What’s wrong with this picture? The access paddle is blocked by the trash can.
The Metropolitan Council is taking initial steps in a far-reaching plan to make its offices, treatment plants, transit facilities, garages, websites, and other digital media more accessible to people with disabilities. The council is the regional unit of government for the Twin Cities area.
The actions grow out of a comprehensive evaluation conducted last year, as well as a follow-up plan developed in early 2020. “It provides a clear picture of our situation … and where we need to go,” said Guthrie Byard, Americans with Disabilities Act (ADA) and Title VI Administrator.
“This is important work, and for many reasons,” Byard said. “An important one is that we need to fully comply with the federal ADA and other important standards.

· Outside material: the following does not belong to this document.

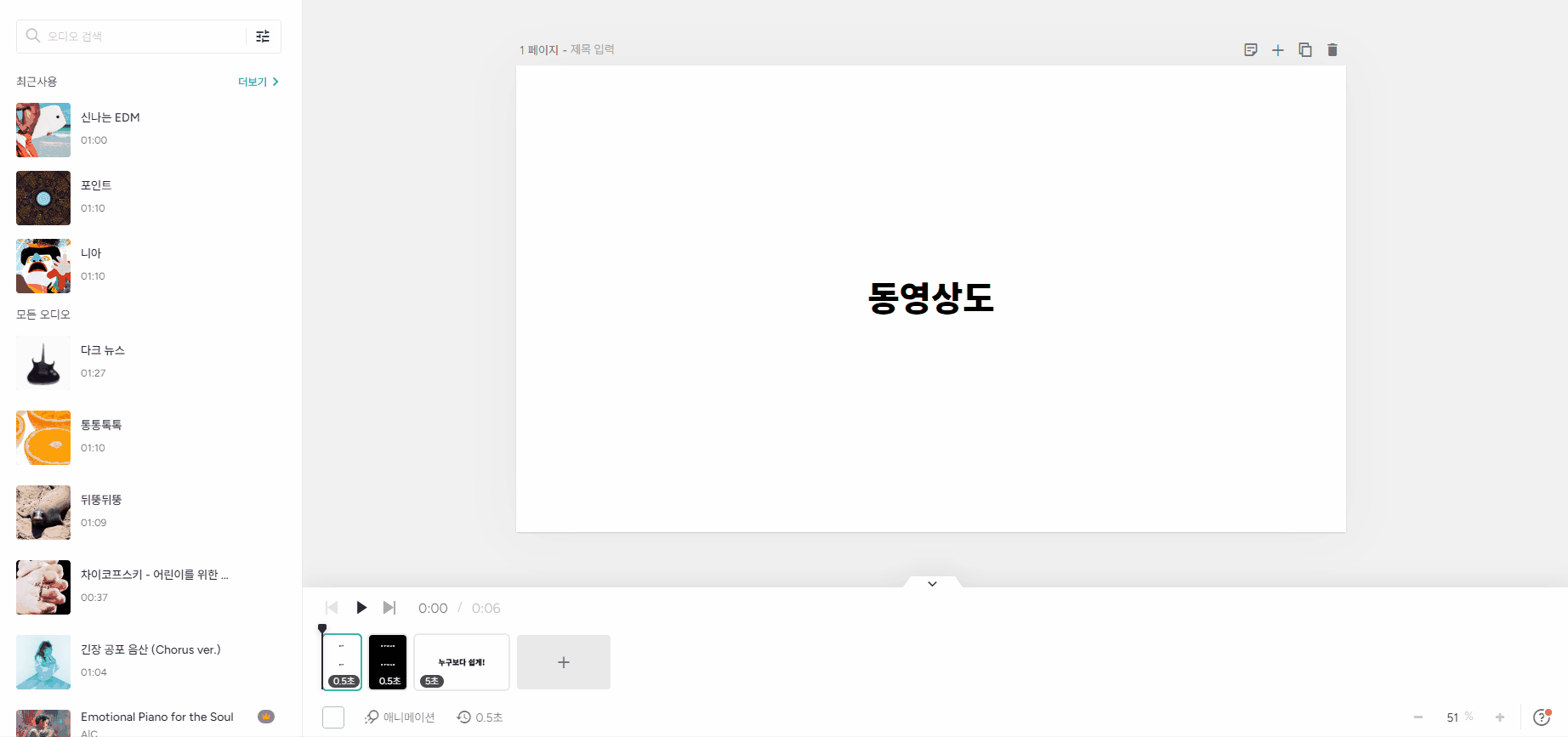The image size is (1568, 737).
Task: Duplicate the current page
Action: [x=1304, y=50]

But beyond that requirement, we want to make our resources fully available, usable, and welcoming to everyone.”
One major goal is physical accessibility of Met Council facilities based on ADA requirements. The evaluation identified almost 3,000 barriers that need to be moved, modified or eliminated, based on criteria from the U.S. Access Board and Minnesota Accessibility Code. It was also found that only 2 percent of barriers found are the considered most serious.

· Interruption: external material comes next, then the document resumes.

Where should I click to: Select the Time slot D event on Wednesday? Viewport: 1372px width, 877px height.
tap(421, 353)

“The remaining barriers can hamper access to programs or services,” Byard said, “but they affect fewer customers and to a more limited extent.”

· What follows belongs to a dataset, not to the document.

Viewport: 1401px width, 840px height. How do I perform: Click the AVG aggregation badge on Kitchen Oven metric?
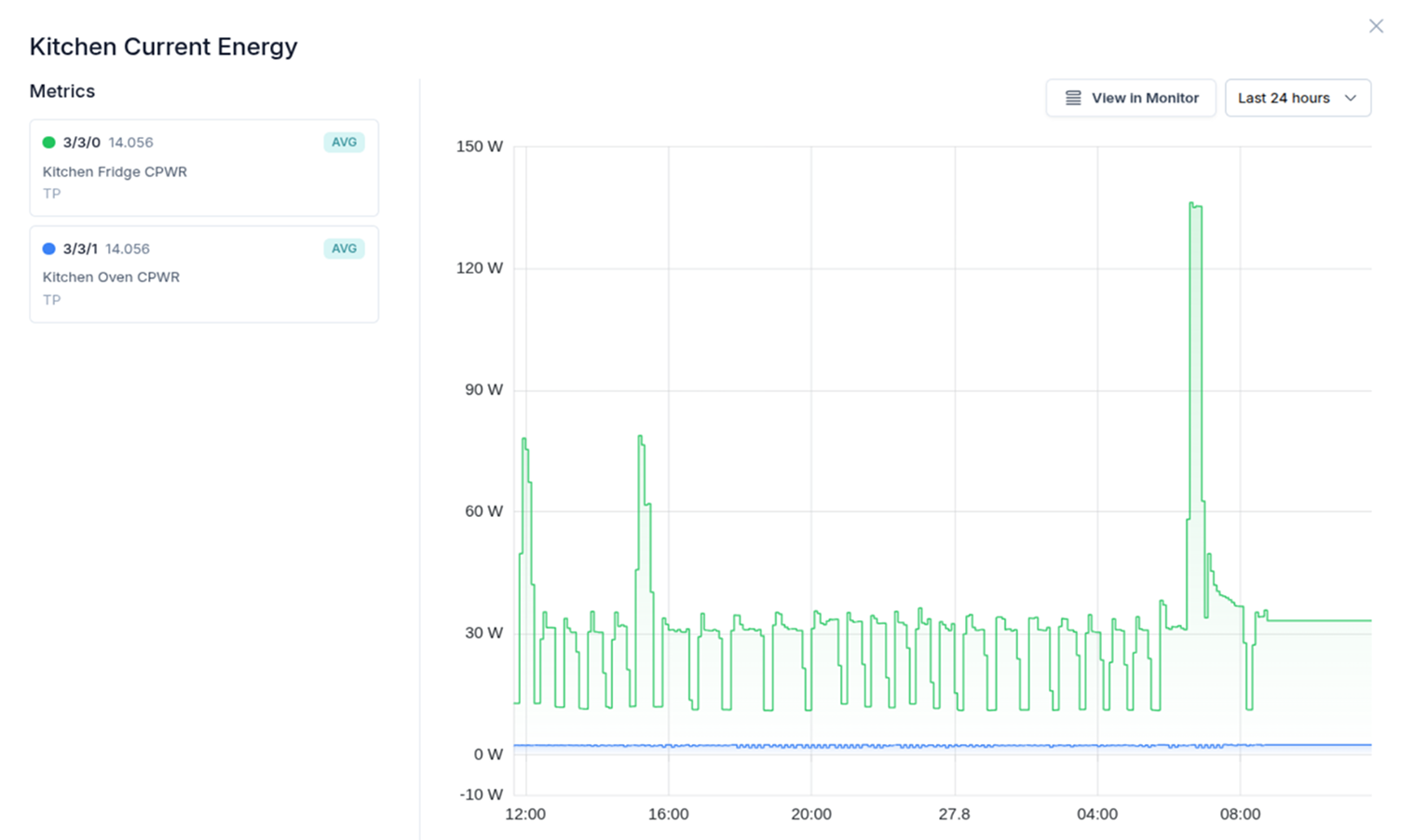(x=344, y=249)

“We have made significant progress in making sure our facilities are accessible under the ADA and the Minnesota Building Code,” he said, “but there’s still work to be done.”
Examples include wastewater treatment plant tour routes, placement of automatic door buttons, accessible parking spots, and location of accessible parking signs, as well as movable objects in buildings, such as waste bins in entries and hallways.
Metro Transit operates and maintains a broad range of facilities that can pose accessibility issues for customers. Bus stops are critical access points for transit riders. Evaluation of all of those, including bus stops, is underway.
Several transit facilities will undergo continuing review for possible improvements, including the Heywood Garage, Transit Centers, park-and-ride lots, pedestrian ramps and signs. A digital database of assets was prepared.
At wastewater treatment facilities, most accessibility issues involve building entrances. Some underground corridors have low head clearance, narrow walkways, and tripping hazards underfoot. Public tours are not being conducted at this time. That provides an opportunity to fully review how to improve accessibility, possibly including virtual tours and accessible maps.
Another area eyed for accessibility improvements is Metropolitan Council digital communications.
“We brought two companies on board that specialize in digital accessibility,” Byard said. “One assesses how well our websites work for people of all abilities. The other created a plan to enable employees, regardless of ability, to access and master our internal accessibility practices for digital media.”
Byard said council staff may explore further action beyond compliance with existing requirements, at least in the future, with the possibility of implementing Universal Design principles.
“The principles are, in essence, accessibility for all, regardless of ability, age, size, or other factors,” he said.
“They would be a major action, one that would need extensive thought and careful consideration.”